Marcus Crassus Marcus Crassus
48
BLOG

Między ciotami, downowcami i macho.

Marcus Crassus Marcus Crassus Polityka Obserwuj notkę 0

Nie wiem czy jestem ciotą, ale uważam że Korwin - Mikke jest brzydki. Naprawdę. Jest brzydki. Ponieważ jednak jestem facetem - zapytałem parę moich znajomych koleżanek (przyznam - sporo młodzych od Korwina) - o tę sprawę. Ale wszystkie potwierdziły moje zdanie o JKM - czyli żadnej się nie spodobał. Nawet w trybie warunkowym (tzn co byś powiedziała o takim mężu/ facecie za 20 lat)

### WIERSZE DANYCH
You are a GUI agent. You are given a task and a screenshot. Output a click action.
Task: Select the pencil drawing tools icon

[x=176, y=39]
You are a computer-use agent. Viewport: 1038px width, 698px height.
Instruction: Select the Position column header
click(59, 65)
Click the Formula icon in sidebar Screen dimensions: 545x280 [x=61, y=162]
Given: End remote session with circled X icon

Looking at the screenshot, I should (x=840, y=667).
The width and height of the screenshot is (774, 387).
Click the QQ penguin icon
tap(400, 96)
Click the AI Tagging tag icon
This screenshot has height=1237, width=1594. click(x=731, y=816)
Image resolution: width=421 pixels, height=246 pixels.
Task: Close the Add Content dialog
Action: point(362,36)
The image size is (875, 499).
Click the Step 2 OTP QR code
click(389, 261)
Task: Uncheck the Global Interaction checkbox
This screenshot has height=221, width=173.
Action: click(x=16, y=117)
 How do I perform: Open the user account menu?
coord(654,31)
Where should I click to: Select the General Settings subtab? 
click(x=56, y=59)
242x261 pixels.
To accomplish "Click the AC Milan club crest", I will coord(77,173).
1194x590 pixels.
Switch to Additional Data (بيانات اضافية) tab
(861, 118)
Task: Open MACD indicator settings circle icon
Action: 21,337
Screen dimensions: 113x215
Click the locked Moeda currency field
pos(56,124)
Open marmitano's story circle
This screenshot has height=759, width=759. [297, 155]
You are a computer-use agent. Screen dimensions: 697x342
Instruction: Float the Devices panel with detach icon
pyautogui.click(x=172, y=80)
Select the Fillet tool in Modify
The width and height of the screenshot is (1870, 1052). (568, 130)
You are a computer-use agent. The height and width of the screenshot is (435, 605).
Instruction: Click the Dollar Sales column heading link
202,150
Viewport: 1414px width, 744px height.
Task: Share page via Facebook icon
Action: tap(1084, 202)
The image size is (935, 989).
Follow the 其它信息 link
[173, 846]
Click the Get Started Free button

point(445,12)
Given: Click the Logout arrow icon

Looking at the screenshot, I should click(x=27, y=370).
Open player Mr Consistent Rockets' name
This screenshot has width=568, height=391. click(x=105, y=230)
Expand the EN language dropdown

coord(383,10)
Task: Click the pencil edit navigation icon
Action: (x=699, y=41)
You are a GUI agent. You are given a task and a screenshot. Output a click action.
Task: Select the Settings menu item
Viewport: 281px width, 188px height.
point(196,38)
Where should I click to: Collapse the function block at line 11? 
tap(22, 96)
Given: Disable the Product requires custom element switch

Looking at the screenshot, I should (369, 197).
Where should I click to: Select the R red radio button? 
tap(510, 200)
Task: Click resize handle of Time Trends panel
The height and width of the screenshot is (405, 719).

### TREŚĆ ZADANIA
Podaj jeszcze raz, słowo w słowo, fragment wpisu blogowego o Korwin-Mikkem, który zaczyna się od słów zawierających „Nie wiem czy”, a kończy na słowach „facecie za 20 lat)”.

### ODPOWIEDŹ NA ZADANIE
Nie wiem czy jestem ciotą, ale uważam że Korwin - Mikke jest brzydki. Naprawdę. Jest brzydki. Ponieważ jednak jestem facetem - zapytałem parę moich znajomych koleżanek (przyznam - sporo młodzych od Korwina) - o tę sprawę. Ale wszystkie potwierdziły moje zdanie o JKM - czyli żadnej się nie spodobał. Nawet w trybie warunkowym (tzn co byś powiedziała o takim mężu/ facecie za 20 lat)